Autant dire qu’elle n’est pas repérable, quelle que soit la qualité des tests effectués, aussi approfondis que puissent être les entretiens de personnalité menés par les psychiatres, aussi bien dans la phase de sélection, que lors des évaluations effectuées dans les CPEMPN, ou, chaque année également, à l’occasion des examens de médecine du travail, conduits par des médecins certes non spécialisés en psychiatrie, mais dûment avertis au sujet des pathologies mentales.
« Des éléments perturbateurs non apparents lors de nos examens et de nos tests peuvent évidemment toujours survenir, convient d’ailleurs le Dr Arnaud Bercq, directeur de la recherche clinique au MEDES (centre de médecine spatiale), qui travaille avec le Dr Peter Maschke, psychiatre de la compagnie Lufthansa, nous touchons là aux limites des systèmes de screening les plus rigoureux. »
Le risque zéro n’existe pas
L’explication somnambulique fait partie de ces facteurs de risque neurologique qu’aucun test ne mettra en évidence. Même parmi les astronautes, dont la surveillance médicale est sensiblement plus resserrée que celle des pilotes d’avion, le risque zéro n’existe pas : « Sur les 530 personnes qui ont voyagé à ce jour dans l’espace, confie l’astronaute Jean-François Clervoy (Agence spatiale européenne), je connais deux cas de "pétage de durite" qui sont survenus, heureusement lors de périodes d’entraînement et non pas en vol réel. C’est dire que malgré les investigations les plus sophistiquées qui soient, le risque humain subsiste, dans l’espace comme, a fortiori, à bord d’un avion. »
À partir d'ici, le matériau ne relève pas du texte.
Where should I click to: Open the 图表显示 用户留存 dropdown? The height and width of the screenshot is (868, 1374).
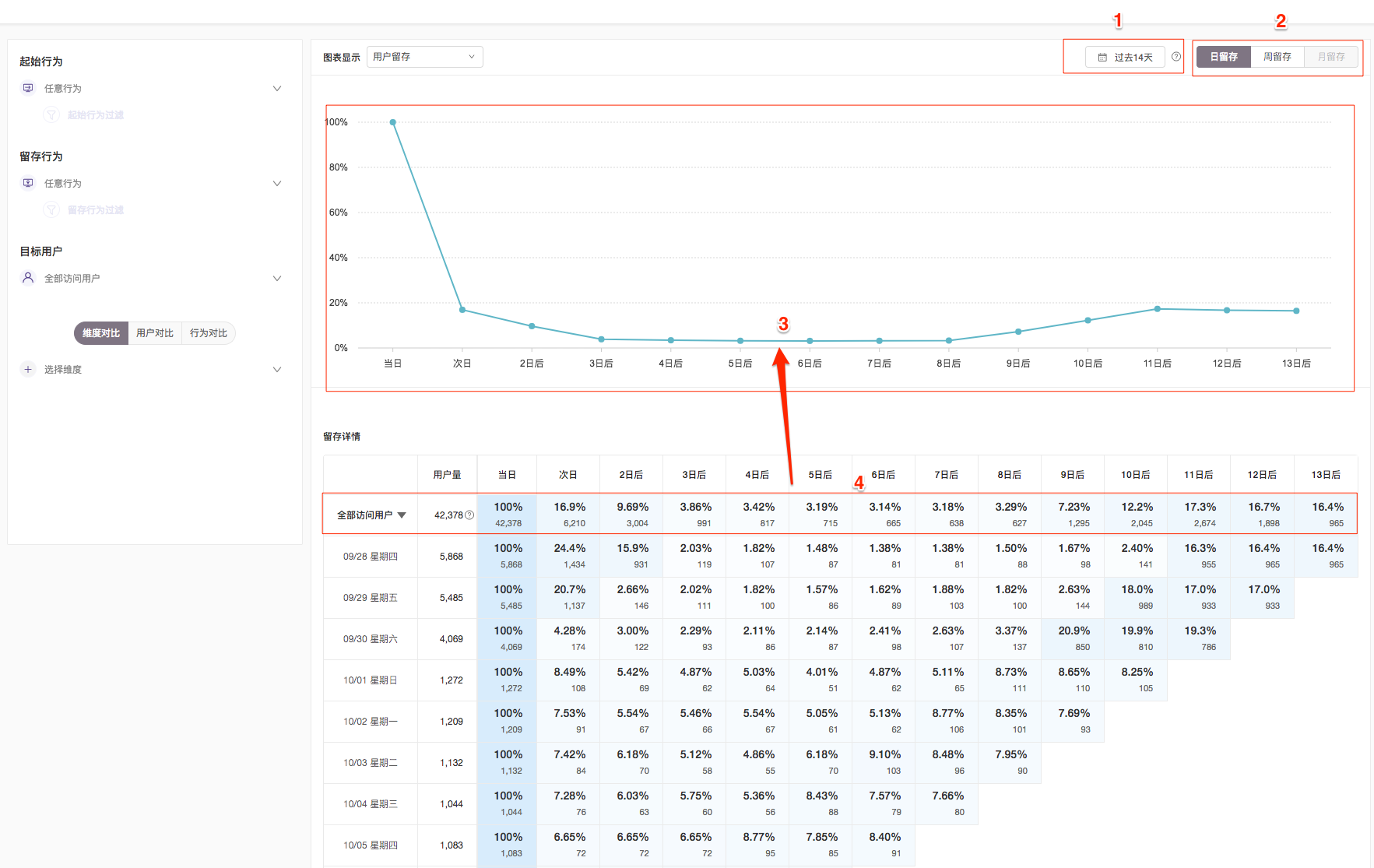(x=424, y=57)
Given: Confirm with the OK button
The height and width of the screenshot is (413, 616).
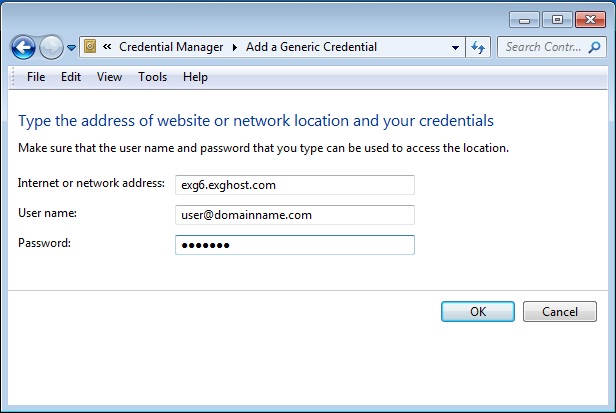Looking at the screenshot, I should (478, 312).
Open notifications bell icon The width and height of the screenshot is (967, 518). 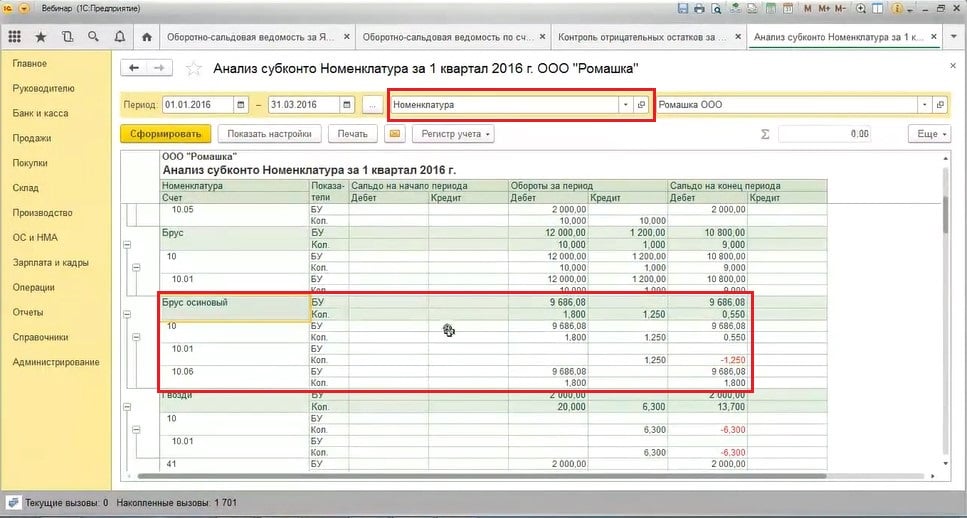118,37
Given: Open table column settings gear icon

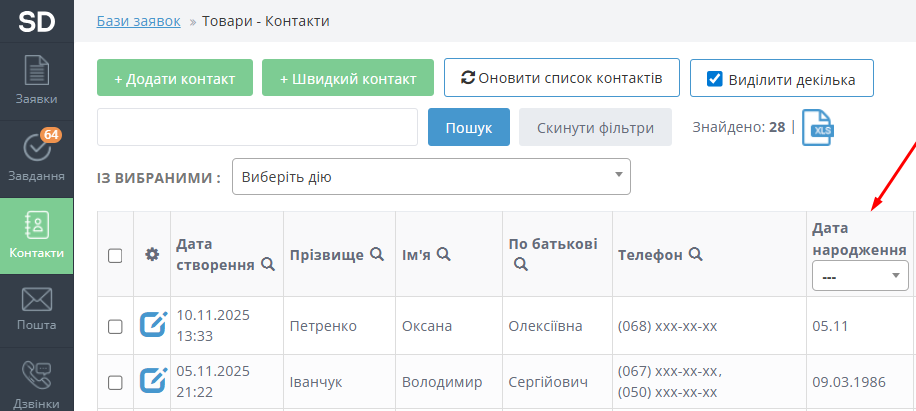Looking at the screenshot, I should (x=152, y=255).
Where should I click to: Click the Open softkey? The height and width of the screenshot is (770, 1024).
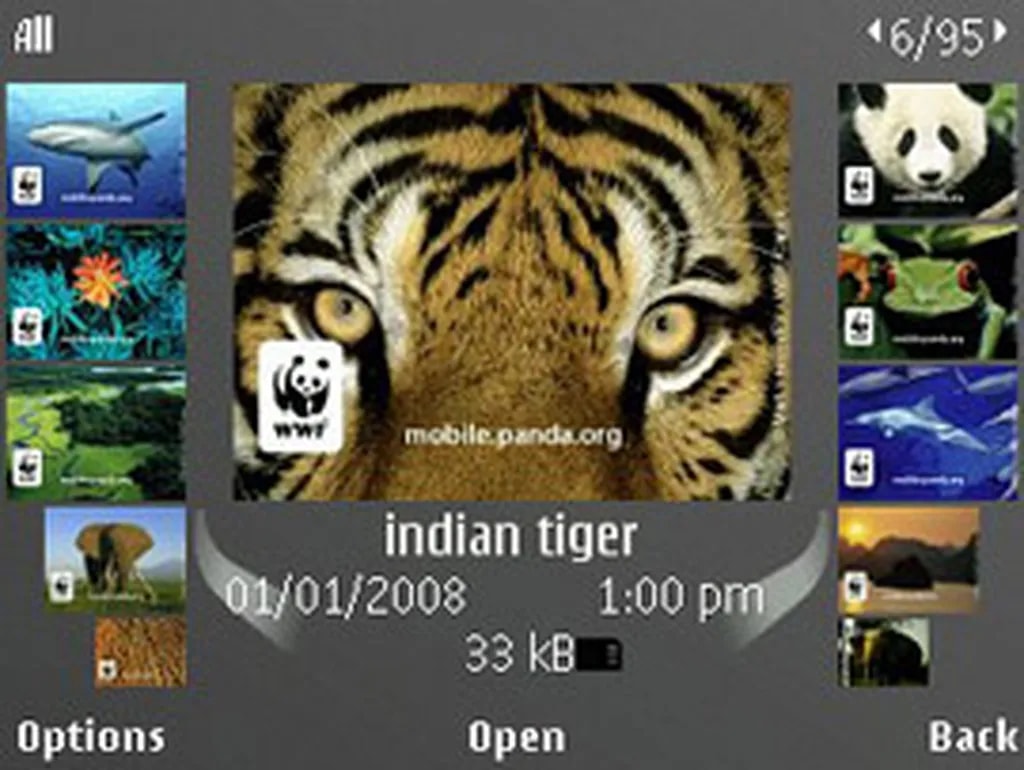516,738
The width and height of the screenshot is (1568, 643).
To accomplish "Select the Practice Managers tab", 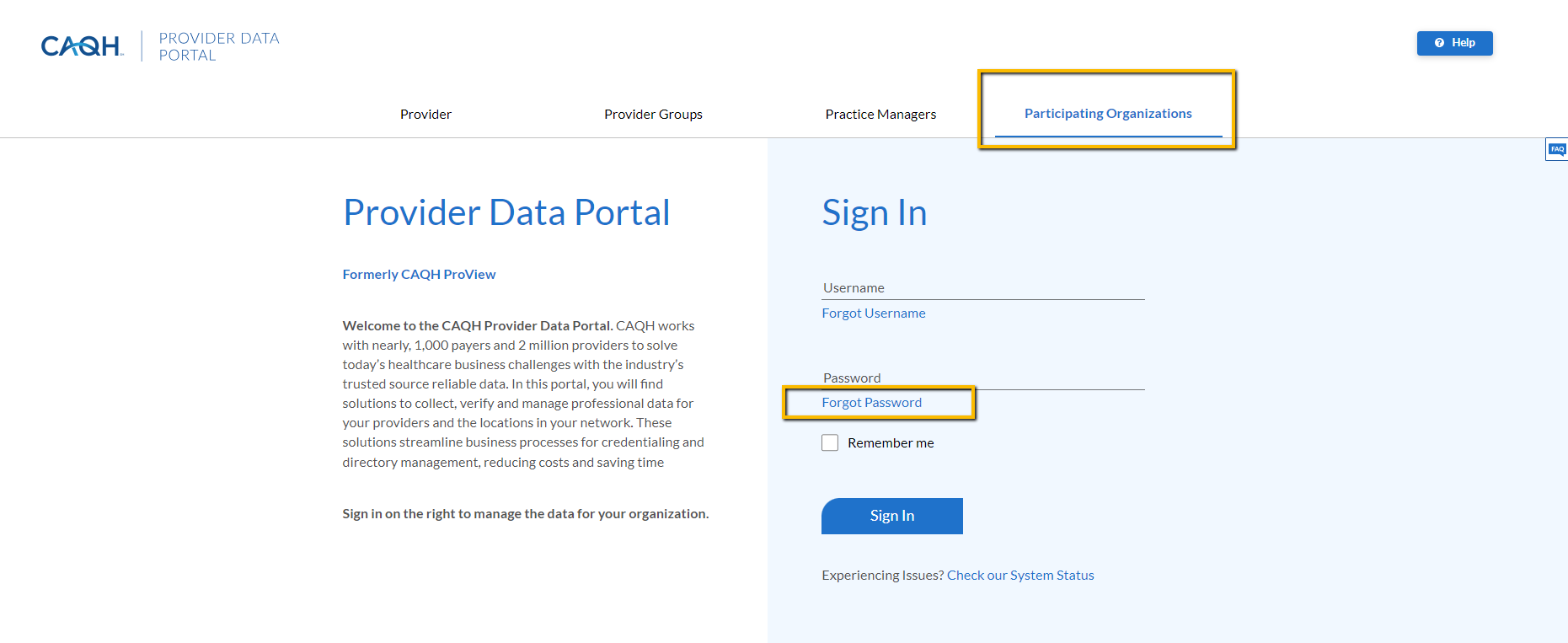I will click(880, 115).
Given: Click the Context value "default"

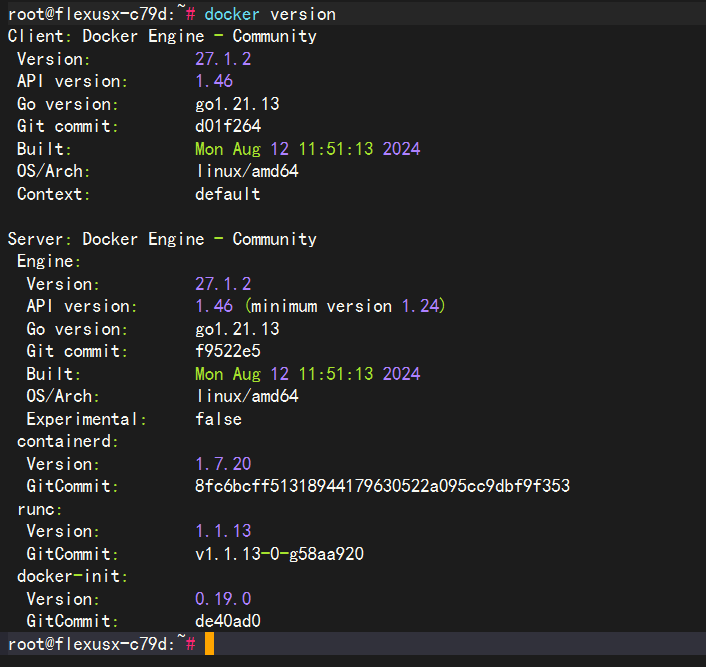Looking at the screenshot, I should point(228,194).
Pour l’Airbus de Germanwings, si l’hypothèse somnambulique n’est pas vérifiable, elle semble aujourd’hui la seule qui soit confirmée par toutes les informations connues, aussi bien dans l’histoire du copilote que dans le scénario du vol.
Elle pourrait aussi fournir une explication à d’autres catastrophes restées mystérieuses, comme la disparition, en mars 2014, du vol de la Malaysia Airlines, avec 239 personnes à bord. Les systèmes avaient été délibérément désactivés et l’appareil avait sans raison connue à ce jour, changé de cap.